## Reading passage

Hello, I'm Shrijith. I'm working on git-lrc: a Git hook for Checking AI generated code.

Neural networks might seem complex, but at their core, they rely on a simple yet powerful concept: derivatives. Andrej Karpathy’s micrograd proves this beautifully—it's just two Python files with less than 150 lines of code, yet it captures the fundamental ideas behind neural networks.

This blog breaks down micrograd step by step, starting with the very foundation: what derivatives really mean and how we compute them. You’ll learn:

  • How backpropagation works by understanding derivatives in the simplest way
  • The difference between symbolic and computational differentiation
  • How small input changes affect output (positive, negative, and zero slopes)
  • Why neural networks don’t need explicit derivative formulas

With visual explanations, simple code snippets, and practical insights, by the end of this post, you’ll have a solid grasp of how gradients drive learning in neural networks—without drowning in unnecessary complexity. Let’s dive in.

Karpathy's micrograd is just 2 files of Python (< 150 LOC)

micrograd consists of just two small files:

Just 2 Files

  1. engine.py: Less than 100 lines of code, defines the Value class, the code that powers the neural network
  2. nn.py: Defines Neuron, Layer and MLP (Multi-Layer Perceptron). In total, around 60 lines of code.

Fundamentally - the core ideas behind neural networks can be captured in just under 150 lines of simple Python code. The rest of the code complexity in other libraries is about efficiency.

Groundwork for understanding the definition of derivatives

The first goal is to understand the concept of derivatives with some examples. So we do the following to prepare some groundwork:

  1. Define a function f - takes in scalar input, gives scalar output
  2. Generate a range of values for x and y (input/output)
  3. Plot the values

Groundwork for derivatives

Two Ways of Calculating Derivative

The task is to find the derivative of the function at particular points, such as where x=3 and so on.

In school, we are usually taught the symbolic method.

Say for the expression 3*x**2 - 4*x + 5, we can find the derivative expression to be 6*x - 4.

But since we're dealing with neural networks - the expression we are dealing with could be huge, and nobody writes those expressions down.

## Records to use
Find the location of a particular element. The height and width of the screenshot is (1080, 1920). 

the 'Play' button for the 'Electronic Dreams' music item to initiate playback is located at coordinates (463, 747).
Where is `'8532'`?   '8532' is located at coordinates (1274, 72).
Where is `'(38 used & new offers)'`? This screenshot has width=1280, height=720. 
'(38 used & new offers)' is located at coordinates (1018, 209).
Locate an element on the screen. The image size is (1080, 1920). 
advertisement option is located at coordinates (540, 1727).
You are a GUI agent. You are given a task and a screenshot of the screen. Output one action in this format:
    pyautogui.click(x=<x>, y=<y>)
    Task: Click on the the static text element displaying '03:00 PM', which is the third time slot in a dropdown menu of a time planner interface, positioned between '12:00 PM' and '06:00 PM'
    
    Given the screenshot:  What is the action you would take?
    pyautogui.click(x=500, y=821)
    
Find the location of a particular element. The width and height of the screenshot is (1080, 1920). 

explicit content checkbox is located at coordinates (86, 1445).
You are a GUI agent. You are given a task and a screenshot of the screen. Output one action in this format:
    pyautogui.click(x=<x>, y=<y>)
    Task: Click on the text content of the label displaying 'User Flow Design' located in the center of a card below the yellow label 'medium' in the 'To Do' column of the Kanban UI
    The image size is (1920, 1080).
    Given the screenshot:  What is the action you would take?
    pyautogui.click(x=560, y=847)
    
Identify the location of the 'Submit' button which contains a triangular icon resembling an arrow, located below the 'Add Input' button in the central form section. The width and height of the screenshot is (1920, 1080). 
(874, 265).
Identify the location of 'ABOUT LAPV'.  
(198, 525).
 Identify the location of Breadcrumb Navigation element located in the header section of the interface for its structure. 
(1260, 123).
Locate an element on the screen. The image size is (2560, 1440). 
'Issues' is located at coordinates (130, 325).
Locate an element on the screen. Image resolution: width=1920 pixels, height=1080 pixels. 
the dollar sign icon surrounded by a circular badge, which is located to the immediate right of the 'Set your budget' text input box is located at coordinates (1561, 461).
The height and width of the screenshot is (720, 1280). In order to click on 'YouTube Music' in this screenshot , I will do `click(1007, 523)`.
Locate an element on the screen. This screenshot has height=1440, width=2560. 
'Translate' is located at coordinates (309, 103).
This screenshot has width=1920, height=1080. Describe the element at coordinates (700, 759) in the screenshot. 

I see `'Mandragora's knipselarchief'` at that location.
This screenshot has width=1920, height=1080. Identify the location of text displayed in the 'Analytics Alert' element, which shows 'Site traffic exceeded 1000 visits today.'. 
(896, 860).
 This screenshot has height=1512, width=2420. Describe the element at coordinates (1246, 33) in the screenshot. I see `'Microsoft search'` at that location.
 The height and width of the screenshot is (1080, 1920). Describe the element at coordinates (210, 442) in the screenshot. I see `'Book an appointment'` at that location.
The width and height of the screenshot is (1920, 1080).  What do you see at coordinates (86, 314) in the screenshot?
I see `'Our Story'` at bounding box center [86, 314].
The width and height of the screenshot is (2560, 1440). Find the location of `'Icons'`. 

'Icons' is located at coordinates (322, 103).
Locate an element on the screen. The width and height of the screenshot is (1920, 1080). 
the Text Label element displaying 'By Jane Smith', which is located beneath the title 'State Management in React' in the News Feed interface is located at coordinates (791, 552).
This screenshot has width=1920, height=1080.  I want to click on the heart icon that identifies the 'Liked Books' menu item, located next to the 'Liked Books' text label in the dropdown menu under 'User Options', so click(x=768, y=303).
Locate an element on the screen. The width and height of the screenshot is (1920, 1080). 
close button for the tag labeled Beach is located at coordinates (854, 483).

## What this exercise asks
(a) Name every class that the blog post on micrograd says is defined in micrograd's two files.
(b) Repeat the lines of the records from the line with "coordinates (1274, 72)." up to and including the line with "advertisement option is".

## Answers to the exercises
(a) Value, Neuron, Layer, MLP

(b)
Where is `'8532'`?   '8532' is located at coordinates (1274, 72).
Where is `'(38 used & new offers)'`? This screenshot has width=1280, height=720. 
'(38 used & new offers)' is located at coordinates (1018, 209).
Locate an element on the screen. The image size is (1080, 1920). 
advertisement option is located at coordinates (540, 1727).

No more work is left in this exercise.